De in dit vonnis genoemde bijlagen maken deel uit van dit vonnis.

11..Beslissing

De rechtbank:
verklaart bewezen dat de verdachte de onder 1 (impliciet) primair en 2 impliciet primair ten laste gelegde feiten, zoals hiervoor omschreven, heeft begaan;
verklaart niet bewezen hetgeen aan de verdachte meer of anders ten laste is gelegd dan hiervoor bewezen is verklaard en spreekt de verdachte daarvan vrij;
stelt vast dat het bewezen verklaarde oplevert de hiervoor vermelde strafbare feiten;
verklaart de verdachte strafbaar;
veroordeelt de verdachte tot een
gevangenisstraf voor de duur van 8 (acht) maanden;
beveelt dat de tijd die door de veroordeelde voor de tenuitvoerlegging van deze uitspraak in verzekering en in voorlopige hechtenis is doorgebracht, bij de uitvoering van de opgelegde gevangenisstraf in mindering wordt gebracht, voor zover deze tijd niet reeds op een andere vrijheidsstraf in mindering is gebracht;
beslist ten aanzien van de inbeslaggenomen voorwerpen die nog niet zijn teruggegeven, als volgt:
- gelast de teruggave aan de verdachte van de in beslag genomen telefoons (onder goednummers [nummer01] en [nummer02] ) en sleutelbos (onder goednummer [nummer03] ).
Dit vonnis is gewezen door:
mr. C. Laukens, voorzitter,
en mrs. R.H. Kroon en M.M. Dolman, rechters,
in tegenwoordigheid van mr.

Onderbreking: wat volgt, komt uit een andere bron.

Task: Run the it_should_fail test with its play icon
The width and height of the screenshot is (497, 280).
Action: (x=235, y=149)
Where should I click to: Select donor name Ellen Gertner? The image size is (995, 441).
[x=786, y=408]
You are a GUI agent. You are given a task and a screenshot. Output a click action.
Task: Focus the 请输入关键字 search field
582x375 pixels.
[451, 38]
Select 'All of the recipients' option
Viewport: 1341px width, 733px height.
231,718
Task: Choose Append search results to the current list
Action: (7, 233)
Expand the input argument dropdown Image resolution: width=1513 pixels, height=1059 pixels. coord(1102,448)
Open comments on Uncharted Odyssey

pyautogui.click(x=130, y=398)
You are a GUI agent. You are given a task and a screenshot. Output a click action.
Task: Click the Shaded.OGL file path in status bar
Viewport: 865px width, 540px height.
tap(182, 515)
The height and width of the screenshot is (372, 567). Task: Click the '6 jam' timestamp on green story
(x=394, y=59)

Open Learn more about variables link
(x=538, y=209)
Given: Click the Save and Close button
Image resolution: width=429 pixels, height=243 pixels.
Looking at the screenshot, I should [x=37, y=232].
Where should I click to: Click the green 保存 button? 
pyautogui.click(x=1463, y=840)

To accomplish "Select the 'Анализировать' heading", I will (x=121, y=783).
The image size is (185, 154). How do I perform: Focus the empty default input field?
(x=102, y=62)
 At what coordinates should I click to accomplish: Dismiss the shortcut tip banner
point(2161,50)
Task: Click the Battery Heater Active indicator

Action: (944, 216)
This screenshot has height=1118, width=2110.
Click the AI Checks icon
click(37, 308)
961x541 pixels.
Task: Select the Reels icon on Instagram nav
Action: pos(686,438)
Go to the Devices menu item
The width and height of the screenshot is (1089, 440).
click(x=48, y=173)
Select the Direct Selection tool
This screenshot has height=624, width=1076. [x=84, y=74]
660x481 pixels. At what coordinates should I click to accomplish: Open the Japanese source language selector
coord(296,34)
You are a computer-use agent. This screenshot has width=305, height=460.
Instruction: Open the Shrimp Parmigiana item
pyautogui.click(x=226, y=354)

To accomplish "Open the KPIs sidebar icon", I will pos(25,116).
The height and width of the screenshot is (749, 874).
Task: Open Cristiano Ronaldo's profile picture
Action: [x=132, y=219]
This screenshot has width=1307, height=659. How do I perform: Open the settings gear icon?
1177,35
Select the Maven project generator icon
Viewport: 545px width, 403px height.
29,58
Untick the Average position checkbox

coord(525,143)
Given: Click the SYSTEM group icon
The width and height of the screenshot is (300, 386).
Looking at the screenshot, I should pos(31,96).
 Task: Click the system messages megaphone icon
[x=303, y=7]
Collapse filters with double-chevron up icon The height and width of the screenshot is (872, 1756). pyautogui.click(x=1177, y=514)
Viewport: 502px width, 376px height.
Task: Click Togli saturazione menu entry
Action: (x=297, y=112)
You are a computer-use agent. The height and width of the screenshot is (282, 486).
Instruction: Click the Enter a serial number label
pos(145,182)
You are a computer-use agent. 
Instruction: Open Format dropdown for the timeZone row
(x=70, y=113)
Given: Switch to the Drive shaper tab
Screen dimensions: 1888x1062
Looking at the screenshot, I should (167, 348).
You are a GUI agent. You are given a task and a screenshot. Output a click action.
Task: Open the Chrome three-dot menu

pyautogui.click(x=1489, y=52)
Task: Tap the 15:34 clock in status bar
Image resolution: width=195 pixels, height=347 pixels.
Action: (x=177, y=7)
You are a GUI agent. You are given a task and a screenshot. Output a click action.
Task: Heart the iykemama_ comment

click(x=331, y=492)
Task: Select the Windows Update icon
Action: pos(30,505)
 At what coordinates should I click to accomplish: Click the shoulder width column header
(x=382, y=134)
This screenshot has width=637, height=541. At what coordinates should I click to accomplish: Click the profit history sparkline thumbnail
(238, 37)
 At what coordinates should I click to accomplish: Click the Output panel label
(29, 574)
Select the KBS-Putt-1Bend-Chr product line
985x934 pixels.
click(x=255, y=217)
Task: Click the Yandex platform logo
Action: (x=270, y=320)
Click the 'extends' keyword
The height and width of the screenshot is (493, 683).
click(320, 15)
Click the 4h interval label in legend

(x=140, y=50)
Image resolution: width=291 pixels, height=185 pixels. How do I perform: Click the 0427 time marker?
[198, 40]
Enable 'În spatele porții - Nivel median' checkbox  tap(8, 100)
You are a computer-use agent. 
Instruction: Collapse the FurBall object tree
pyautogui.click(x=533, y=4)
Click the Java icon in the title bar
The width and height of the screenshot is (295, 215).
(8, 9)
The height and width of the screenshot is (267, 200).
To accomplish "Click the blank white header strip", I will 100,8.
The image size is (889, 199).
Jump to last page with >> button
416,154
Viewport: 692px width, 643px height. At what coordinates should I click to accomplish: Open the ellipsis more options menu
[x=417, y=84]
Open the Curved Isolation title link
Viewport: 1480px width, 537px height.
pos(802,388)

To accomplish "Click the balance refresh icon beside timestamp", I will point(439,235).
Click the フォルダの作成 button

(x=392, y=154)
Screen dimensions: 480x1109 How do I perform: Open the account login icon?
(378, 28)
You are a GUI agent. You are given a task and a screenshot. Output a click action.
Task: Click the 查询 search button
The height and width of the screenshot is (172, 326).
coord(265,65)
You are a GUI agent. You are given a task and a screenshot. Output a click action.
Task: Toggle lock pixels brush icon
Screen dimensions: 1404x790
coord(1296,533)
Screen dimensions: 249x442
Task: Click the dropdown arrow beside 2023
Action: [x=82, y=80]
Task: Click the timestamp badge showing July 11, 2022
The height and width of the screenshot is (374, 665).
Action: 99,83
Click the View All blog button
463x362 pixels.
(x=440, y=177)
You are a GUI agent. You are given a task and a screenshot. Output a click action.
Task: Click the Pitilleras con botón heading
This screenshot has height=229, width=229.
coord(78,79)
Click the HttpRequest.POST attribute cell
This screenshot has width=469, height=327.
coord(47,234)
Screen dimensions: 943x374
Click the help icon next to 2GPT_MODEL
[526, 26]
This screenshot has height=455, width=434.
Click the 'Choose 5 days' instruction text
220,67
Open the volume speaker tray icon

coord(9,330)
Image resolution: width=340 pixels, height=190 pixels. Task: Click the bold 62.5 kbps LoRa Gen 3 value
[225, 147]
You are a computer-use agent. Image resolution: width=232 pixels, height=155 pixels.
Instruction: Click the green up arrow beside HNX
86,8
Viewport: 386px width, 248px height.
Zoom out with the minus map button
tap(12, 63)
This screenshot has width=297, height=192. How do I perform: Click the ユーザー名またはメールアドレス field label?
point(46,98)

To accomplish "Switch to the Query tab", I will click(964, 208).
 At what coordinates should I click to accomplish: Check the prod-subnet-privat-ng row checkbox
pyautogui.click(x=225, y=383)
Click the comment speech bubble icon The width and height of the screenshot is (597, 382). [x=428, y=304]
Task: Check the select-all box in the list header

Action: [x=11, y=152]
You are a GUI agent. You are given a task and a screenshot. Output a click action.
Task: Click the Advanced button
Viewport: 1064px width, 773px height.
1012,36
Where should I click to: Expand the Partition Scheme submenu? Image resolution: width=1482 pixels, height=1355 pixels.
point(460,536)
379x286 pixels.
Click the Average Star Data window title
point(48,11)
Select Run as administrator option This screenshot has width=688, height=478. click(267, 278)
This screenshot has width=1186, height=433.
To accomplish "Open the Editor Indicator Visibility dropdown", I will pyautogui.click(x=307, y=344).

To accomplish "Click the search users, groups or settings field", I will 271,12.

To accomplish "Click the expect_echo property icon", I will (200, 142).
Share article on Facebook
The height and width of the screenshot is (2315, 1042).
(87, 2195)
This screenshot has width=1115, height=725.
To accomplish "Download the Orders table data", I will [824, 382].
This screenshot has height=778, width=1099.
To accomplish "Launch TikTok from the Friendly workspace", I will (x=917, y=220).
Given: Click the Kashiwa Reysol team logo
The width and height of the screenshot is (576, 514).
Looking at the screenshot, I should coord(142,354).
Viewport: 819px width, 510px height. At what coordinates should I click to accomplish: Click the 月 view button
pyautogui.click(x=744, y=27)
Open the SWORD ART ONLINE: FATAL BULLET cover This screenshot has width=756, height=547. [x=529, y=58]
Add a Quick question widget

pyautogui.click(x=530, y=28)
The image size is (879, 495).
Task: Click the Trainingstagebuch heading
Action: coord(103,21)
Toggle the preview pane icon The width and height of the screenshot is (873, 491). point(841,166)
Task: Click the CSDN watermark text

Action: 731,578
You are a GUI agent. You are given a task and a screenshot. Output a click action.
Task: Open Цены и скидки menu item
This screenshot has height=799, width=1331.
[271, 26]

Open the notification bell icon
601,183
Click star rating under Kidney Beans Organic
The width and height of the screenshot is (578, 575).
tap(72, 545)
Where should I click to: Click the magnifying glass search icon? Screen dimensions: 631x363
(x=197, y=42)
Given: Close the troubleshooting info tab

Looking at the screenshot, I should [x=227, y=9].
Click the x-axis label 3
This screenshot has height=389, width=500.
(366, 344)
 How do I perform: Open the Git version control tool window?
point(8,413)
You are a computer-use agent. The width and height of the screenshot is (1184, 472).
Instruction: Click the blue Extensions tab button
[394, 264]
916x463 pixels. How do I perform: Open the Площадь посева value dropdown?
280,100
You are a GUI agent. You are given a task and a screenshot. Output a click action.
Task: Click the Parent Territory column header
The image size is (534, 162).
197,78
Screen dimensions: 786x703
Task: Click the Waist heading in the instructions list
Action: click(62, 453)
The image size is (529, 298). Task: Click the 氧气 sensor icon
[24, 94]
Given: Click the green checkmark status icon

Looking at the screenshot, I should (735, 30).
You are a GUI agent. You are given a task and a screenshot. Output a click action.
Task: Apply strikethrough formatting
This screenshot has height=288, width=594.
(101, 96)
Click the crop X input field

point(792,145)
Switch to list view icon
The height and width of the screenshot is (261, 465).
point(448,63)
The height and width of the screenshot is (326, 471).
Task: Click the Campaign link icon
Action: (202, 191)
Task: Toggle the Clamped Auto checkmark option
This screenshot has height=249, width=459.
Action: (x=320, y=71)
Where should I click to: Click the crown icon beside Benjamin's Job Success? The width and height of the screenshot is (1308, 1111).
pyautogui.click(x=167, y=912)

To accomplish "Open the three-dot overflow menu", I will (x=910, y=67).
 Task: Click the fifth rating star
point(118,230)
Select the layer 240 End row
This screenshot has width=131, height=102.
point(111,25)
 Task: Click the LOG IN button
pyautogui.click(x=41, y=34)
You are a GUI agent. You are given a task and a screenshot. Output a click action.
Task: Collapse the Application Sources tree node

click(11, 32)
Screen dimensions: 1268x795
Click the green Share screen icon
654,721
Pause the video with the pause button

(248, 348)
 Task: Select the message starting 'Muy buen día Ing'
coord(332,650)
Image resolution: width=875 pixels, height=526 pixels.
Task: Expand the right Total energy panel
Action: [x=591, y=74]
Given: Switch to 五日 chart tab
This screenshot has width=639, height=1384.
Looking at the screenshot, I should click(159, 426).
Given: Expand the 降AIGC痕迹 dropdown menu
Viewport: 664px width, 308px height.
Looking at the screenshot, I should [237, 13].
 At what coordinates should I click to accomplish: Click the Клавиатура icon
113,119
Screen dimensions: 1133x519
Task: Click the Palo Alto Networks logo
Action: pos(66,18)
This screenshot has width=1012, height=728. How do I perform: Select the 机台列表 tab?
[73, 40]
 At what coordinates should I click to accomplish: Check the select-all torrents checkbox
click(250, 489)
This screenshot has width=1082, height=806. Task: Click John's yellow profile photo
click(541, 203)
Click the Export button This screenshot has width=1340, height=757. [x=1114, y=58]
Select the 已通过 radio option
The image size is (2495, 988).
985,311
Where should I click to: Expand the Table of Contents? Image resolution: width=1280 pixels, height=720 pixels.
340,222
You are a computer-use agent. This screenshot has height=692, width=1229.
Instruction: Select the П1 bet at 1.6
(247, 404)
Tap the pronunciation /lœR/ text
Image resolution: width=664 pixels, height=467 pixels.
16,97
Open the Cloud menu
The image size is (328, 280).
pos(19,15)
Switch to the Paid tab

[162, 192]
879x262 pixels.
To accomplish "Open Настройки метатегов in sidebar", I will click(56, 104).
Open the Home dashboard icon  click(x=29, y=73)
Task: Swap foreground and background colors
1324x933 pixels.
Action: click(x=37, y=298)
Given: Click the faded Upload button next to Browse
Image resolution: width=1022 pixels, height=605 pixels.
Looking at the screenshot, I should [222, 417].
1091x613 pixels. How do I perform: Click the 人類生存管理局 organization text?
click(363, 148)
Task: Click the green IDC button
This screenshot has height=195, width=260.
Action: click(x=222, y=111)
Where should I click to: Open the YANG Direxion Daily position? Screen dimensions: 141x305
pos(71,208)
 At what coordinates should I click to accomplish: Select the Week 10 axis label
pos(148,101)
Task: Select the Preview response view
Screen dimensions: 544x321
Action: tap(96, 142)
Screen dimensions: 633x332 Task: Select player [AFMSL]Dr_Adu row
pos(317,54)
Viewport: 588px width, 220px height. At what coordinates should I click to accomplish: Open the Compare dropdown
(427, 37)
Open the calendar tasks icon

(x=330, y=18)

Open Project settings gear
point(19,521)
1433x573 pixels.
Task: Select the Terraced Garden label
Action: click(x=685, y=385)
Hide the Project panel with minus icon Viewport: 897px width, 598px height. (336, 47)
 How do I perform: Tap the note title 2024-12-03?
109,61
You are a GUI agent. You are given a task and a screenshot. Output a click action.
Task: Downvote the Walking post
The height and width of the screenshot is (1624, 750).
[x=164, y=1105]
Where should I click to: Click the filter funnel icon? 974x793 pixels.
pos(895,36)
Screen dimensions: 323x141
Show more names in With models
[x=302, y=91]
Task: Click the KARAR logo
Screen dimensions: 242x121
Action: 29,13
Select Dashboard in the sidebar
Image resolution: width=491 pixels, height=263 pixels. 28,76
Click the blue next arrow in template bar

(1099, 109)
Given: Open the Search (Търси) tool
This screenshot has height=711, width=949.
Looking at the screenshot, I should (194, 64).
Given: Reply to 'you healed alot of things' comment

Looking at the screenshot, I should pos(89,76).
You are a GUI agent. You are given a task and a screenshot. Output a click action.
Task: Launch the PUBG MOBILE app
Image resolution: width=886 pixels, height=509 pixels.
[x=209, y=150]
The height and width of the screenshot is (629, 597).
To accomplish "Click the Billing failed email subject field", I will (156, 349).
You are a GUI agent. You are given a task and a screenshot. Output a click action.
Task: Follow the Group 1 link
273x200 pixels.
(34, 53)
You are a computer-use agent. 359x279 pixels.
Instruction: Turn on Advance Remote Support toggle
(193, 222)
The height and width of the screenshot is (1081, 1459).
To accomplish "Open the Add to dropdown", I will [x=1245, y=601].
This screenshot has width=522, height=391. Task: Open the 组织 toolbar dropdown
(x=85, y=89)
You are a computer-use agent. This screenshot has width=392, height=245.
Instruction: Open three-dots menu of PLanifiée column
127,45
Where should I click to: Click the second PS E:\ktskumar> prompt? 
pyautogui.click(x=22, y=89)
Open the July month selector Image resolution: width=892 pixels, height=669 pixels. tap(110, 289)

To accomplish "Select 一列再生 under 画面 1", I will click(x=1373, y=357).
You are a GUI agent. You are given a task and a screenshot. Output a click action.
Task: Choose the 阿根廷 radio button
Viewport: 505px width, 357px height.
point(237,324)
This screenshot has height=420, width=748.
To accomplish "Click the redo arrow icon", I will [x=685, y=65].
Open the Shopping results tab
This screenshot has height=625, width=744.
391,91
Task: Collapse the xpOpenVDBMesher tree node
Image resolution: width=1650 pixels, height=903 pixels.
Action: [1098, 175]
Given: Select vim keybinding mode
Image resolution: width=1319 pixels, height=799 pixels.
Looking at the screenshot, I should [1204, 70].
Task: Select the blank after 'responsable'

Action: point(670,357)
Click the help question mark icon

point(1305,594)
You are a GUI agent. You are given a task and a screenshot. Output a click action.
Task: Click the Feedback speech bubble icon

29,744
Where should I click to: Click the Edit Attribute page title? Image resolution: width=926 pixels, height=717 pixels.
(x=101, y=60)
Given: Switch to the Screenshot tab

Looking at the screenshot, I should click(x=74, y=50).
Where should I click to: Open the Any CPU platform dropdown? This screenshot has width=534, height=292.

L. Lobs-Tanzarella, griffier,
en uitgesproken op de openbare terechtzitting op de datum die in de kop van dit vonnis is vermeld.
Bijlage I
Tekst tenlastelegging
Aan de verdachte wordt ten laste gelegd dat
1.
primair
hij, op of omstreeks 6 augustus 2022, te Rotterdam, althans in Nederland,
opzettelijk
buiten het grondgebied van Nederland, als bedoeld in artikel 1 lid 5 van de Opiumwet, heeft gebracht ongeveer 2510,7 gram, in
elk geval een hoeveelheid van een materiaal bevattende heroïne, zijnde heroïne een middel als bedoeld in de bij de Opiumwet behorende lijst I, dan wel aangewezen krachtens het vijfde lid van artikel 3a van die wet;
subsidiair
hij op of omstreeks 6 augustus 2022 te Rotterdam, althans in Nederland,
tezamen en in vereniging met een of meer anderen, althans alleen,
ter uitvoering van het door verdachte voorgenomen misdrijf,
opzettelijk
buiten het grondgebied van Nederland, als bedoeld in artikel 1 lid 5 van de Opiumwet, heeft gebracht ongeveer 2510,7 gram, in
elk geval een hoeveelheid van een materiaal bevattende heroïne, zijnde heroïne een middel als bedoeld in de bij de Opiumwet behorende lijst I, dan wel aangewezen krachtens het vijfde lid van artikel 3a van die wet, door
- afspraken te maken met een onbekend gebleven derde(n) en/of (medeverdachte) [medeverdachte01] over het vervoeren en/of het afleveren en/of het buiten het grondgebied brengen van bovengenoemde amfetamine, althans een middel als bedoeld in de bij de Opiumwet behorende lijst I en/of
- af te spreken met (medeverdachte) [medeverdachte01] en/of een onbekend gebleven derde(n), althans die [medeverdachte01] en/of die onbekend gebleven derde(n) te ontmoeten en/of
- een doos (bevattend 2800 gram amfetamine) aan te nemen/ in ontvangst te nemen van die [medeverdachte01] , althans een ander en/of
- deze doos in een voertuig te plaatsen en/of
terwijl de uitvoering van dat voorgenomen misdrijf niet is voltooid;
2.
hij, op of omstreeks 6 augustus 2022, te Rotterdam, althans in Nederland,
tezamen en in vereniging met een of meer anderen, althans alleen,
opzettelijk
verkocht en/of afgeleverd en/of verstrekt en/of vervoerd,
in elk geval opzettelijk aanwezig heeft gehad,
ongeveer 2510,7 gram, in elk geval een hoeveelheid van een materiaal bevattende heroïne, zijnde heroïne een middel als bedoeld in de bij de Opiumwet behorende lijst I, dan wel aangewezen krachtens het vijfde lid van artikel 3a van die wet.